> _Problem to solve_
Within the records that follow, find every line containing the string "hamburger". Copy those lines.

Collection entries:
************

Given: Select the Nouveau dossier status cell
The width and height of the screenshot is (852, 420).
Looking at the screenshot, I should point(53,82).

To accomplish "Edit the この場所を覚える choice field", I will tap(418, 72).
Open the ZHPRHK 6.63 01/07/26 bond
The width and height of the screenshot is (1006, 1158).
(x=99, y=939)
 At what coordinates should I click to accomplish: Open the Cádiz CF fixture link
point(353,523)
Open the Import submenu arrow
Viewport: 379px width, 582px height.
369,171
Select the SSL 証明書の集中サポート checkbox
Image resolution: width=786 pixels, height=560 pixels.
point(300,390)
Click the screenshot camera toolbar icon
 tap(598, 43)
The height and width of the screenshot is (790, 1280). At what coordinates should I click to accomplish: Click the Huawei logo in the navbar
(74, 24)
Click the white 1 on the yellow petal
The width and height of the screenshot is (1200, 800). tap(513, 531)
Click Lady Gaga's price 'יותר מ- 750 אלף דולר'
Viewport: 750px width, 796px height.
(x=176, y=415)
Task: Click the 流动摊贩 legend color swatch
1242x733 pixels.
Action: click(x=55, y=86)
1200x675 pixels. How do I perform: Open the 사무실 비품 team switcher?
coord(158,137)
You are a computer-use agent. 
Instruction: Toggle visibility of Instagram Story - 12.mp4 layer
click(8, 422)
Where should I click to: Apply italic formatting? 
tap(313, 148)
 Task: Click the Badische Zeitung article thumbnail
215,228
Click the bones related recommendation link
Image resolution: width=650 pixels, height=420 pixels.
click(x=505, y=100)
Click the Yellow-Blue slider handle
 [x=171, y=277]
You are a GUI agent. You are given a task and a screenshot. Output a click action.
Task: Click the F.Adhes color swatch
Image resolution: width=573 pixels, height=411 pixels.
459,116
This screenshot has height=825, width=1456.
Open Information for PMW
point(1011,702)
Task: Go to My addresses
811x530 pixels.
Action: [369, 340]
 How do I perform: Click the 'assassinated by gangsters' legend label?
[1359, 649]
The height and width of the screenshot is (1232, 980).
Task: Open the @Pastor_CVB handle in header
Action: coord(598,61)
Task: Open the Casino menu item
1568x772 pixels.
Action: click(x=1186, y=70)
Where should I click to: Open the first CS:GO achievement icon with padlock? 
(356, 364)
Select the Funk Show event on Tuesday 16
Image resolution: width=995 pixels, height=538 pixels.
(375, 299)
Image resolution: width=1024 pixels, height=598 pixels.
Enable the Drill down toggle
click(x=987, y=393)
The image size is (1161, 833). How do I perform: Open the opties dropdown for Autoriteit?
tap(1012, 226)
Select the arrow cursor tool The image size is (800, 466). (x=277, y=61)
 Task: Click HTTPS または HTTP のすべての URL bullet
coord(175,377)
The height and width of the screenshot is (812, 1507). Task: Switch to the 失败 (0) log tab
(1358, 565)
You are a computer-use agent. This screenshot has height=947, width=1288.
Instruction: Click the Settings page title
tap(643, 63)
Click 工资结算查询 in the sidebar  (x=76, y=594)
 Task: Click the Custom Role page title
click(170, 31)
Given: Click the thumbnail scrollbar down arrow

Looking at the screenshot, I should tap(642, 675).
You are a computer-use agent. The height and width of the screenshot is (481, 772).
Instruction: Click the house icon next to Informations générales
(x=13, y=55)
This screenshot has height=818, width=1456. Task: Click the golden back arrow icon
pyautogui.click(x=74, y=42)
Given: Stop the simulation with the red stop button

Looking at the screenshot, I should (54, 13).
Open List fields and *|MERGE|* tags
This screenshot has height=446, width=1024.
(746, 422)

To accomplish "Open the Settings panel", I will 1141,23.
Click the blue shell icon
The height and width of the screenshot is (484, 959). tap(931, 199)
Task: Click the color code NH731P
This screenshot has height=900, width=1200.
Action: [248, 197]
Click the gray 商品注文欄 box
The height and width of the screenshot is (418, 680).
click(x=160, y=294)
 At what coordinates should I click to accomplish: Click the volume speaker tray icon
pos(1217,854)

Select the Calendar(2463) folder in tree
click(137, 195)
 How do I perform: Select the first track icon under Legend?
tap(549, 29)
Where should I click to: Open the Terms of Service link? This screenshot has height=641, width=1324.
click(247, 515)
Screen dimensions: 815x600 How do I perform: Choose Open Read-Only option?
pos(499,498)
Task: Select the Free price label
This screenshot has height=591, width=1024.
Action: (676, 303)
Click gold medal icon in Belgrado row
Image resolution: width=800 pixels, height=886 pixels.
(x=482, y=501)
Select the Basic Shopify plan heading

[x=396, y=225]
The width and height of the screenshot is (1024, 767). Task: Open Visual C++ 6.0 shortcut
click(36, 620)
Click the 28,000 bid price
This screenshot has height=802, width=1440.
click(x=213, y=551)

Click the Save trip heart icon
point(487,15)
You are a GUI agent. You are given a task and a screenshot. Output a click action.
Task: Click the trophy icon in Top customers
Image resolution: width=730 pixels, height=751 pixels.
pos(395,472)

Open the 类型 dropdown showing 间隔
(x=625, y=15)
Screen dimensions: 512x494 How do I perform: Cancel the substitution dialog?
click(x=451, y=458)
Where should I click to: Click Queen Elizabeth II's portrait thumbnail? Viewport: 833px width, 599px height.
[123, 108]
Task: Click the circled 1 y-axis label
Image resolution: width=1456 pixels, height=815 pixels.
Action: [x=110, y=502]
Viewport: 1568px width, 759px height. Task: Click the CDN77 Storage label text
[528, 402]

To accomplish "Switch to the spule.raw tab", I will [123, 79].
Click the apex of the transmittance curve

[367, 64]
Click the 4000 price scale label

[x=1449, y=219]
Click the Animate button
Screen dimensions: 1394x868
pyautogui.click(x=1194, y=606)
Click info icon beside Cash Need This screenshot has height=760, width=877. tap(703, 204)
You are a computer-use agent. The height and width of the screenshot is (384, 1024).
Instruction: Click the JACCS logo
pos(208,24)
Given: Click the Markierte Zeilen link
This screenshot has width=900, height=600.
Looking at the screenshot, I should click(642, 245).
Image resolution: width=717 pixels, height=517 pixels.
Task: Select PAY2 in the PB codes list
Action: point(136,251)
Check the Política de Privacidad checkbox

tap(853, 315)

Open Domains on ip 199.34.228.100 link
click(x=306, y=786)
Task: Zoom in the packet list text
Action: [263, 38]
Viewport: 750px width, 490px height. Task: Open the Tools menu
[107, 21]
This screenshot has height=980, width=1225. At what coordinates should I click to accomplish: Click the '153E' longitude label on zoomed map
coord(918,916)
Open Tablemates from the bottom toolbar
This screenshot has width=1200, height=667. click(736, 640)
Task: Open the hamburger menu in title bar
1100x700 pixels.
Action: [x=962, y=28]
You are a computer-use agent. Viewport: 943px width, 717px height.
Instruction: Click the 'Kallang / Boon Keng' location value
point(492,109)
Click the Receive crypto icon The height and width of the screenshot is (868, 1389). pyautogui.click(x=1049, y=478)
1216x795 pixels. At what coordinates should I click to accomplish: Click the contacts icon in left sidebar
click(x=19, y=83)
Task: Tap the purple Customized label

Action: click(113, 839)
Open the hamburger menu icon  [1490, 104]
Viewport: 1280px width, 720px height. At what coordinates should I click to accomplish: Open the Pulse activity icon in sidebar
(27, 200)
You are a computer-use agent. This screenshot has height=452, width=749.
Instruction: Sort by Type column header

************

> _Finished exercise_
Task: Open the hamburger menu in title bar
Open the hamburger menu icon  [1490, 104]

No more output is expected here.